LOS ANGELES — Arnold Schwarzenegger has issued a powerful, 12-minute address urging antisemites to abandon their hateful ideologies and “choose strength.”
On Monday, the former action movie star and former governor of California shared the impassioned speech via Facebook in a video produced by ATTN, a Los Angeles-based “issues-driven” media company.
“I don’t care how many hateful things you may have written online. I don’t care how often you’ve marched carrying that hateful flag or what hateful things you may have said in anger. There is still hope for you,” he said in the video.
Schwarzenegger, who was California’s most recent Republican governor, began his address by describing the horrors he encountered when touring the Auschwitz concentration camp in Poland. He also referenced his father, who was a member of the Nazi party, and his upbringing in Austria post-World War II.
“When you walk through a place like Auschwitz, you feel a tremendous weight,” he said. “There are reminders everywhere of the horrors that happened there: The suitcases never claimed by the prisoners ... The logbooks with thousands of names crossed out, as if a cruel accountant only measured death. The gas chambers with scratches in the walls from the fingernails of people who tried to hold onto life. The crematorium where the Nazis tried to erase all of their atrocities.”
Schwarzenegger said his remarks weren’t aimed at people who have been the target of antisemitism, but rather, he wanted to address people who are fueled by hate, the ones perpetrating the antisemitism.
“I want to talk to you if you’ve heard some conspiracy theories about Jewish people, or people of any race or gender or orientation, and thought, ‘That makes sense to me.’ I want to talk to you if you’ve found yourself thinking about anyone as inferior and out to get you because of their religion or the color of their skin, or their gender,” he added.
“I don’t know the road that has brought you here, but I’ve seen enough people throw away their futures for hateful beliefs, so I want to speak to you before you find your regrets at the end of that path.”
The “Terminator” star discussed growing up surrounded by the men who lost the Second World War. He described the way “their bodies were riddled with injuries and shrapnel” ... and that “their hearts and their minds were equally riddled with guilt.” He said he witnessed the men drinking to numb their pain and the way they felt like losers who not only lost the war, but had fallen for “a horrible, loser ideology.”
At one point in Schwarzenegger’s address, the infamous photo of Charlottesville, Virginia, protesters Teddy Von Nukem and Peter Cvjetanovic was shown.
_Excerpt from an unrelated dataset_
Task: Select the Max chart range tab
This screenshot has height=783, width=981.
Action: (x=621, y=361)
The men became two of the most prominent faces of the 2017 far-right rally. Earlier this year, on the day he was due in court for a drug-trafficking charge, Von Nukem died of a self-inflicted gunshot wound at his home in Missouri.
“Throughout history, hate has always been the easy path, the path of least resistance ... It’s easier to find a scapegoat for a problem than to try to make things better ourselves ...” Schwarzenegger said. “You will not find success on the end of that road ... there has never been a successful movement based on hate.”
“I can understand how people can fall into the trap of prejudice and hate. Whether you grew up surrounded by hate or get sucked in by some of Big Tech’s algorithms that push you to the extreme.”
“When you spend your life looking for scapegoats, you take away your own responsibility, you remove your own power, you steal your own strength.”
According to the Anti-Defamation League, in 2021 there was a 34% increase in antisemitic incidents than the year before. That was the highest number on record since the Anti-Defamation League began tracking antisemitic incidents in 1979.
There has also been a staggering increase in antisemitism on Twitter according to combatantisemitism.org, which said that Kanye “Ye” West’s antisemitic comments triggered an increase of 136% in toxic comments, threats and identity attacks toward Jewish people on the social platform.
Late last year, related to West’s tirade against Jewish people, a well-known hate group flocked to a busy 405 Freeway overpass in Los Angeles. Demonstrators gave Nazi salutes and displayed a banner that read “Kanye is right about the Jews.”
In the following weeks, L.A. residents found fliers at their homes and on their cars, advertising conspiracy theories about Jewish people.
And last month, Jaime Tran, 28, was charged with federal hate crimes after he shot two Jewish men as they left religious services in Los Angeles. After his arrest, Tran admitted to police that he had searched for a kosher market on Yelp prior to the attacks and knew the men were Jewish because of their “head gear.”